The invitation to an April 4 event suggests Facebook could be set to reveal its own mobile operating system built around the social media network's features and services.

Rumors of a dedicated smartphone have been circulating around Facebook for over a year, but its CEO, Mark Zuckerberg, recently dismissed them by emphasizing the company's true aim -- to be on ALL smartphones.

And while a dedicated handset might only chime with the most dedicated Facebook user, an operating system with the social network and its features and services at its core, is another proposition entirely.

Countless surveys and studies have revealed over the course of 2012 that interacting with social media, and in particular Facebook, is the most popular online activity.

According to Nielsen, Facebook is currently the most popular internet destination in the US.

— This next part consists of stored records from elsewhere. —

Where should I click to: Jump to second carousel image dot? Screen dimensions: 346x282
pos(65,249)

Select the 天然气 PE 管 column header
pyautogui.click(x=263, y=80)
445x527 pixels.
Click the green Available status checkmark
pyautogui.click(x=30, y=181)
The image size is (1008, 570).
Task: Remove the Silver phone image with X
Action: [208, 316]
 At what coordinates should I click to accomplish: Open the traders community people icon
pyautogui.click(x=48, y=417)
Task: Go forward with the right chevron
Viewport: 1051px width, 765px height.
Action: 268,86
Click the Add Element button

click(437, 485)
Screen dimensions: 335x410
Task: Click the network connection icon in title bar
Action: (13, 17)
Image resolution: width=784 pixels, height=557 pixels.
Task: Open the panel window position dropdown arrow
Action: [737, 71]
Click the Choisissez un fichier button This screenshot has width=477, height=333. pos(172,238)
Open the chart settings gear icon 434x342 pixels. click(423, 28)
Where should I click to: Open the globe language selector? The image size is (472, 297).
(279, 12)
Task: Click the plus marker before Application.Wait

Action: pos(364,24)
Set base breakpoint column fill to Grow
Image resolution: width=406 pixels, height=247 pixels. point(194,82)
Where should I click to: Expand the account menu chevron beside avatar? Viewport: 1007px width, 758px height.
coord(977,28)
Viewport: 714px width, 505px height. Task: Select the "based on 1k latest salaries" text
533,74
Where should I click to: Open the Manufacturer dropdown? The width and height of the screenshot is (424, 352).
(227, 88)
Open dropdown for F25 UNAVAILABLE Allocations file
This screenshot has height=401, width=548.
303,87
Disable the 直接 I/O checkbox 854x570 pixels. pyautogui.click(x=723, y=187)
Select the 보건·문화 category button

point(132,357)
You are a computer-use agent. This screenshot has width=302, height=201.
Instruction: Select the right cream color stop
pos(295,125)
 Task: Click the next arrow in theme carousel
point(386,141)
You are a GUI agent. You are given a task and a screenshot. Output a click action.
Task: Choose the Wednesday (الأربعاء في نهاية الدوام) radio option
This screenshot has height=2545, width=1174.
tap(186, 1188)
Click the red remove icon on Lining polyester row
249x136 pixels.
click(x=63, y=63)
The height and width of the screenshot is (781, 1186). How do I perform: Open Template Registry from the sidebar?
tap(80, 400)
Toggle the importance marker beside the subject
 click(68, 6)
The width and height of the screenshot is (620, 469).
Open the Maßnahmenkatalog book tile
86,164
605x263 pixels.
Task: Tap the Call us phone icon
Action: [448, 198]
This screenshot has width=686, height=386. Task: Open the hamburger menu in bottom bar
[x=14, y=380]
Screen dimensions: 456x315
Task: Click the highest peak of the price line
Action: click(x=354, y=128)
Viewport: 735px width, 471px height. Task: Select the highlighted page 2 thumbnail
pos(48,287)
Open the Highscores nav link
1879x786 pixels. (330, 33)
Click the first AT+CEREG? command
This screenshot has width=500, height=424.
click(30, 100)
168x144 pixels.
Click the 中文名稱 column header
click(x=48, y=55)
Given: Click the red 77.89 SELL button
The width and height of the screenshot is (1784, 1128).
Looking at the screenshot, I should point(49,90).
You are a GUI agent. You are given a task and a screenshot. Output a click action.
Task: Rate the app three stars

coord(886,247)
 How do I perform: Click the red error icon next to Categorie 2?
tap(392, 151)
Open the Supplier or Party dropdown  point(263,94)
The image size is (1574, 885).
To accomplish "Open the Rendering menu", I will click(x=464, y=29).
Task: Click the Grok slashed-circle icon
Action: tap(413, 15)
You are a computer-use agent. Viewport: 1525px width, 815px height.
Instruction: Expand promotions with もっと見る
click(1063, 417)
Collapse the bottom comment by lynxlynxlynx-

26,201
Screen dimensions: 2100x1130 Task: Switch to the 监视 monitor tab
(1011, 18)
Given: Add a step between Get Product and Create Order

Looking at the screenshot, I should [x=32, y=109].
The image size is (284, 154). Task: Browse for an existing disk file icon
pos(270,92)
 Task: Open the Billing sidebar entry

In July 2012 alone, US internet users spent a combined 121 billion minutes on Facebook, Twitter and Pinterest. In fact, 30 percent of all online time via mobile in the US is spent on social media sites.

A similar study by Pew Research, published in December found that the same is true in the UK where social media is the number-one internet destination, attracting 52 percent of the country's internet-using population.

Sources claim that the event on Thursday, the invitation to which simply reads: "Come see our new home on Android," will showcase a modified version of Android running on a HTC smartphone that integrates Facebook into its homescreen.

This rewriting wouldn't constitute a forked operating system, such as that used by Amazon on its Kindle devices, but more of a skin, like those used by all Android handset manufacturers, to differentiate their handsets from their competitors.